Photocatalytic reduction of Cr(VI) on the new hetero-system CuAl2O4/TiO2

Visible light driven HCrO4− reduction was successfully achieved over the new hetero-system CuAl2O4/TiO2. The spinel, elaborated by nitrate route, was characterized photo electrochemically. The optical gap was found to be 1.70 eV and the transition is directly allowed. The conduction band (−1.05 VSCE) is located below that of TiO2, more negative than the HCrO4−/Cr3+ level (+0.58 VSCE) yielding a thermodynamically feasible chromate reduction upon visible illumination. CuAl2O4 is stable against photo corrosion by holes consumption reaction involving salicylic acid which favors the charges separation. There is a direct correlation between the dark adsorption and the photo activity.

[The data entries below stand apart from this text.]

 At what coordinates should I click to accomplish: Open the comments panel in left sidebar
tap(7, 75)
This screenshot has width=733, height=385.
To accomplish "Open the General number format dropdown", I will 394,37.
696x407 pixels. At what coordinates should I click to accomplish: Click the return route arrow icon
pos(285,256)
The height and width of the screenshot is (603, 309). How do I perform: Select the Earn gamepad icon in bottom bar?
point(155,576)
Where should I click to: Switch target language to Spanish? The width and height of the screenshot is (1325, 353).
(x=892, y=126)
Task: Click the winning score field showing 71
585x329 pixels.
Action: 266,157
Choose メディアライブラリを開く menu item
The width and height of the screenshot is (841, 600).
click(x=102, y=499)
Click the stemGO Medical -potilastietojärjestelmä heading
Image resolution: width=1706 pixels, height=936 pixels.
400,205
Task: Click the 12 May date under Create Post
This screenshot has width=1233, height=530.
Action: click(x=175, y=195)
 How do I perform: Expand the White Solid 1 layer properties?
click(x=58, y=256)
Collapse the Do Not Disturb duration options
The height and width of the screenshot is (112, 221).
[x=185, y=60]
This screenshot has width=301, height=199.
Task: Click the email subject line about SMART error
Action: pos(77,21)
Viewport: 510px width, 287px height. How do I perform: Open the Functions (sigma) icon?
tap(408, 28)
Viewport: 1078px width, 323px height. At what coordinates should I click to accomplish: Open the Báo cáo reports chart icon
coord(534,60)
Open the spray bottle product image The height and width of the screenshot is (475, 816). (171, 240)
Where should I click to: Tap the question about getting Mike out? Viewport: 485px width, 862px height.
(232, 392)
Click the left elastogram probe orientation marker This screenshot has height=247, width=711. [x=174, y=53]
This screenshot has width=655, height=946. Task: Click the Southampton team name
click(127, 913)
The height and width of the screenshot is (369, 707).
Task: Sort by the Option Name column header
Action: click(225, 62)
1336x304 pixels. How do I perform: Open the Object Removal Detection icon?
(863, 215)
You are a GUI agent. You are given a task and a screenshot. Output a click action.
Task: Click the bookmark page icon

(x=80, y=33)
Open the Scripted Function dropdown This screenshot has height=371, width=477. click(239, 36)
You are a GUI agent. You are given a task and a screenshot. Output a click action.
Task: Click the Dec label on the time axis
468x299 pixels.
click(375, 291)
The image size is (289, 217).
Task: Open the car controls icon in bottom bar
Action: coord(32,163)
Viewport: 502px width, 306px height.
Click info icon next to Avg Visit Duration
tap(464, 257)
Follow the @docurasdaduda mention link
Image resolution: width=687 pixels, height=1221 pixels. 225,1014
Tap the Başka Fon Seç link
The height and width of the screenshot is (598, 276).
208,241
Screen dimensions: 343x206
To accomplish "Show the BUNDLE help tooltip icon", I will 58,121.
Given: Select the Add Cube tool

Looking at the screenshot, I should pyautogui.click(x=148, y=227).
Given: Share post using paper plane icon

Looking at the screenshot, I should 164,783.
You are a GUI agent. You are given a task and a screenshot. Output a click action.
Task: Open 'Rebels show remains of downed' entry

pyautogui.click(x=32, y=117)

A reduction of more than 95% of chromate was achieved after 3 h irradiation at pH 2 with an optimal mass ratio (CuAl2O4/TiO2) equal to 1/3. The reduction follows a first order kinetic with a half life of ∼1 h and a quantum yield of 0.11% under polychromatic light. Prolonged illumination was accompanied by a deceleration of the Cr(VI) reduction thanks to the competitive water discharge. The hydrogen evolution, an issue of energetic concern, took place with a rate of 3.75 cm3 (g catalyst)−1 h−1.